Markets rebounded from the holiday plunge, gaining over $3.50/bbl while the stock markets roared upwards as well. This morning, though, those gains are struggling to hold on. Crude is currently trading at $45.15, hovering near the $45/bbl level after shedding $1.07.
Fuel prices are also lower after hefty gains yesterday. Diesel prices gained 7 cents yesterday, while gasoline picked up 8 cents. This morning, diesel prices are trading at $1.7106, down 2.3 cents from yesterday’s close. Gasoline prices are $1.3230, a lighter loss of 0.7 cents.
Yesterday’s rally was in part a sympathetic reaction to the massive stock market gains – the Dow picked up over 1,000 points yesterday as traders temporarily forgot the US-China trade war and Fed rate hikes and instead looked around at the outstanding retail sales this holiday season and other strong economic indicators. It’s too early to call a bottom to the recent bear market, but yesterday’s rally proved that the bulls are still lurking in the market and can react quickly to send prices higher.

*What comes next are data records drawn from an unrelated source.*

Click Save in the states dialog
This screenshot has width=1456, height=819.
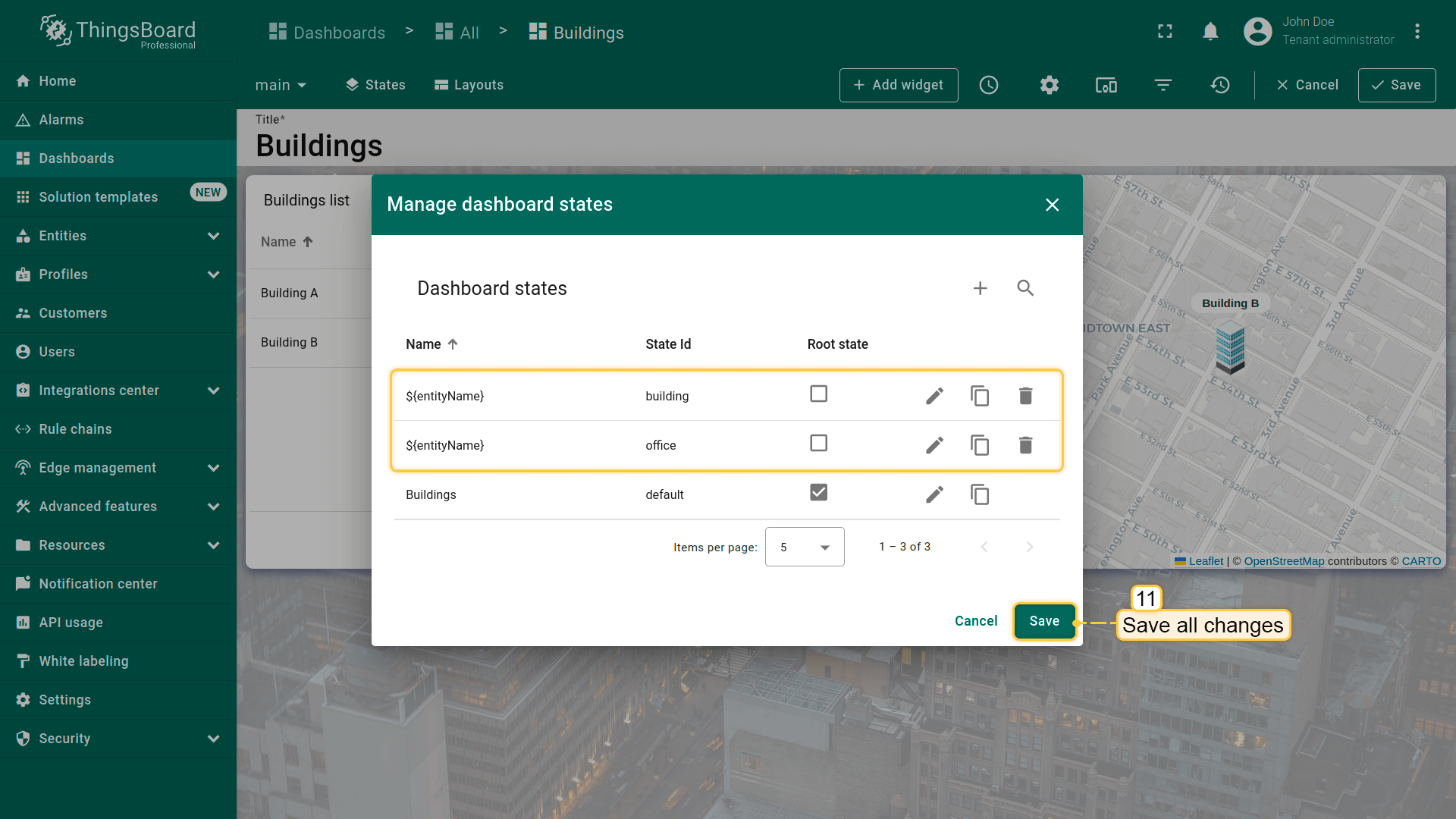(x=1044, y=621)
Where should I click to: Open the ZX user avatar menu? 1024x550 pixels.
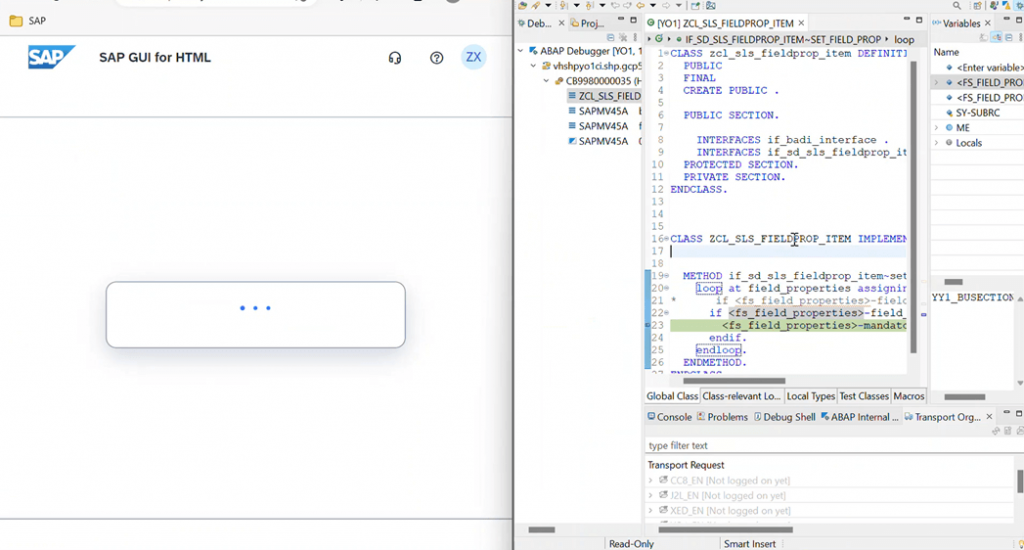point(473,57)
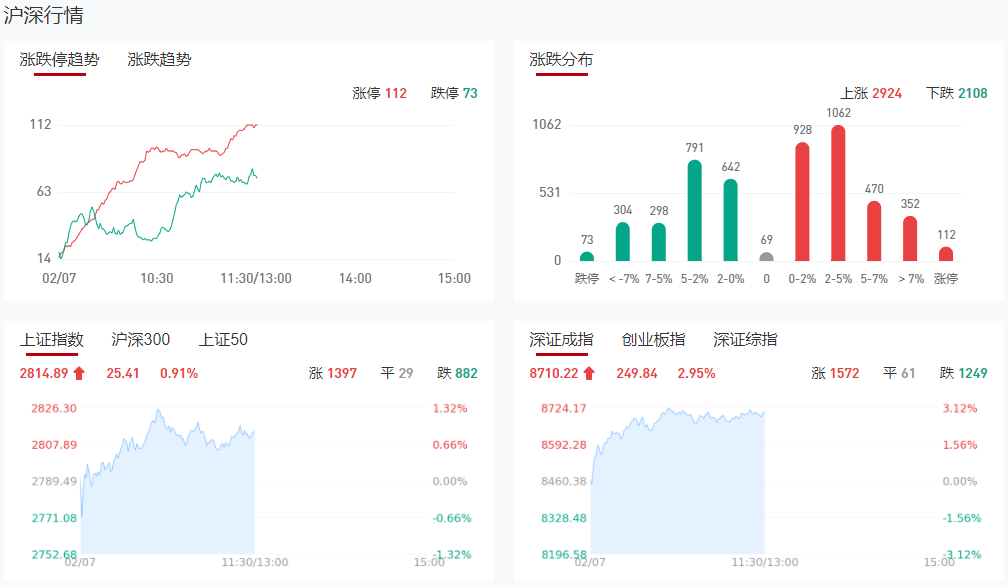
Task: Switch to the 深证综指 tab
Action: point(745,340)
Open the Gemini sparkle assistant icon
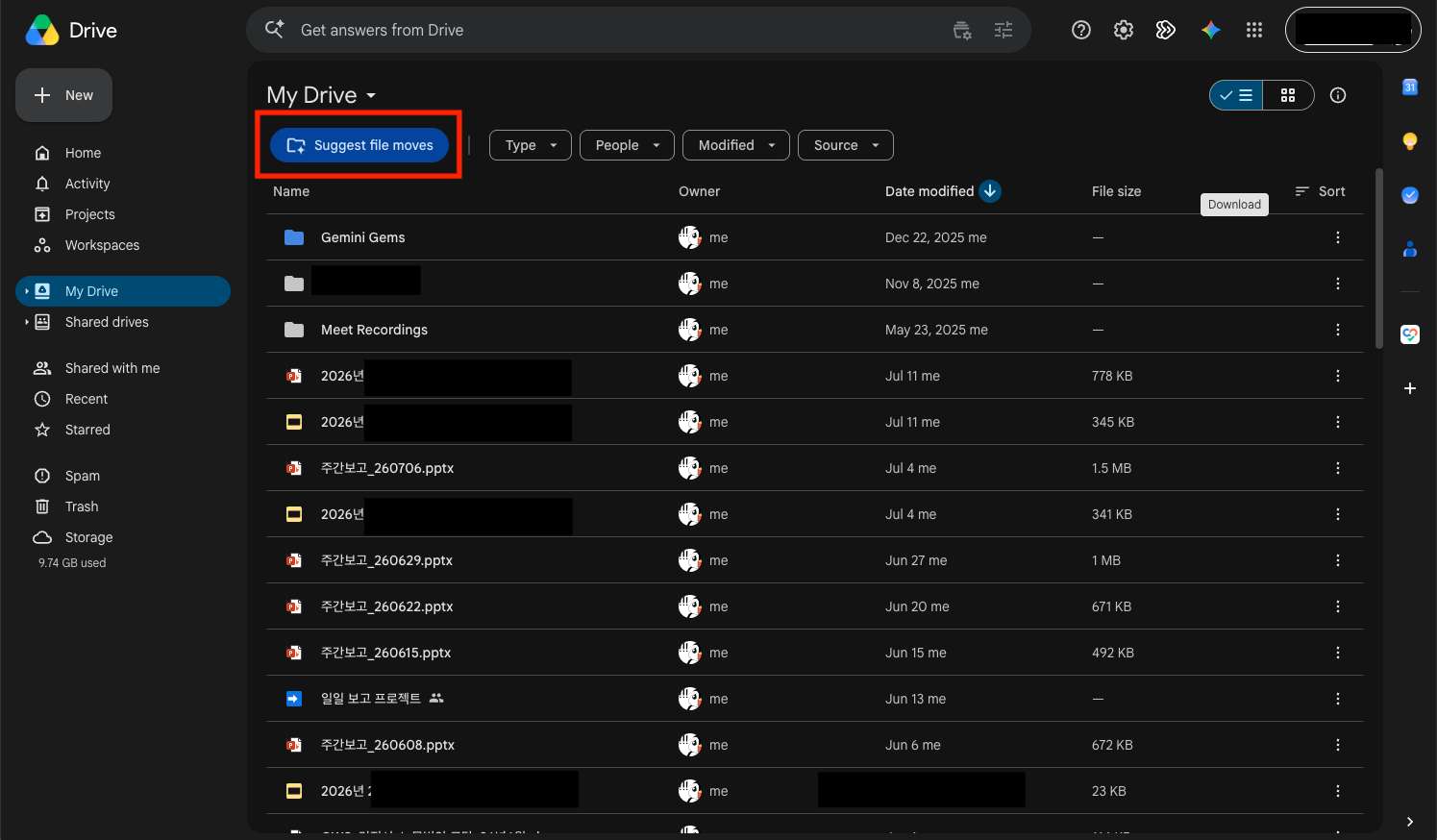1437x840 pixels. point(1211,30)
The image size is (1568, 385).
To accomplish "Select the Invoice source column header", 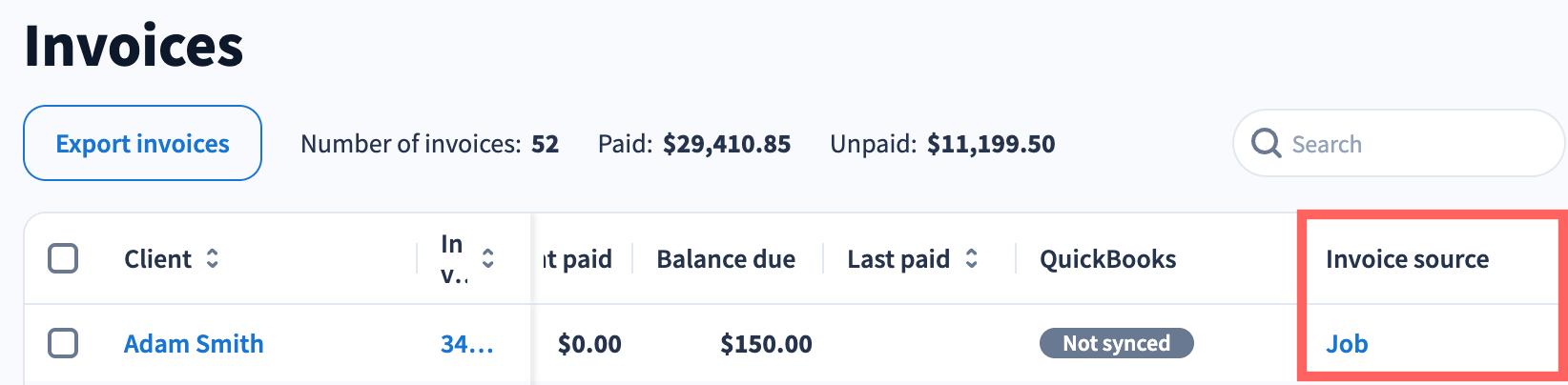I will [x=1407, y=258].
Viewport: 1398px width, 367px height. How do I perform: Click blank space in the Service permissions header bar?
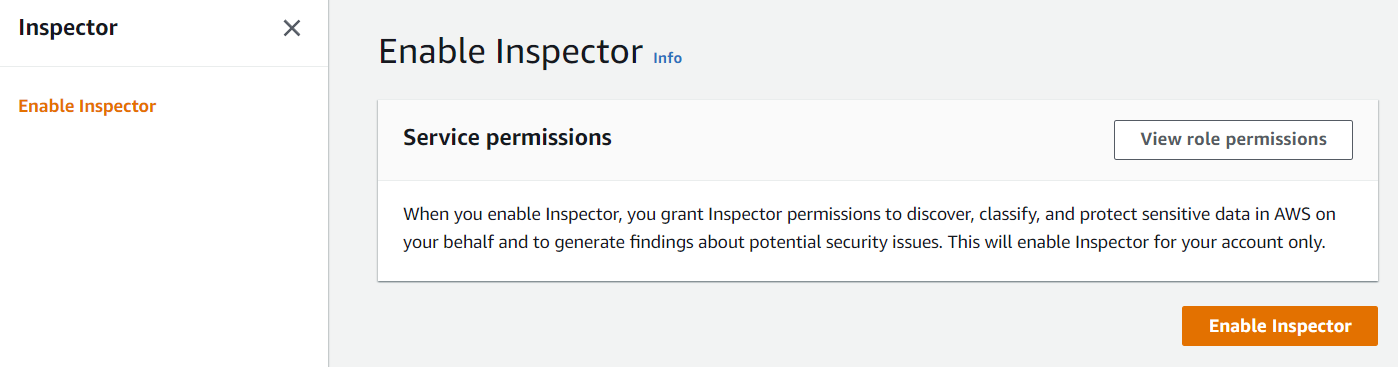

Adding to the bullishness was concerns over Venezuelan production. Venezuela’s production has been steadily declining all year, with further losses expected in the future. The military has taken over PDVSA, Venezuela’s state-owned energy company, and military leaders lack the industry acumen needed to turn around flagging production. Struggling with 1,000,000% inflation, PDVSA has reportedly lost nearly a quarter of its work force compared to 2016, and the company struggles to meet its supply commitments. While declining Venezuelan production is already baked into global supply forecasts, an acceleration in losses could tighten the market somewhat.